What the task requires - Keep the pictures out, and restate the listing that follows exactly as written.
***
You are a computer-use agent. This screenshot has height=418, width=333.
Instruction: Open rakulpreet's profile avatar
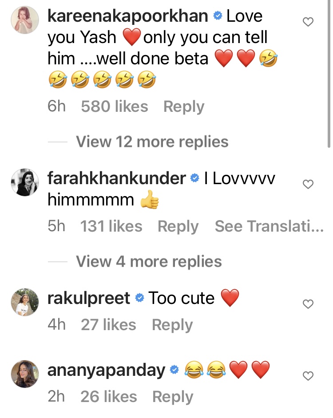tap(24, 302)
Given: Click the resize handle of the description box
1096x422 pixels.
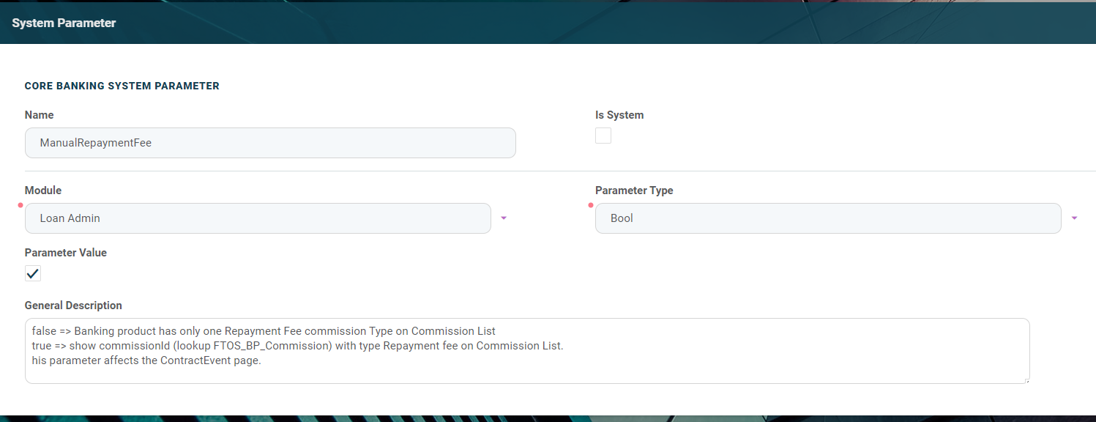Looking at the screenshot, I should (x=1026, y=380).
***
Answer section -
You are a computer-use agent. This screenshot has height=418, width=333.
Instruction: Open rakulpreet's profile avatar
tap(24, 302)
Given: Click the resize handle of the description box
1096x422 pixels.
Looking at the screenshot, I should (x=1026, y=380).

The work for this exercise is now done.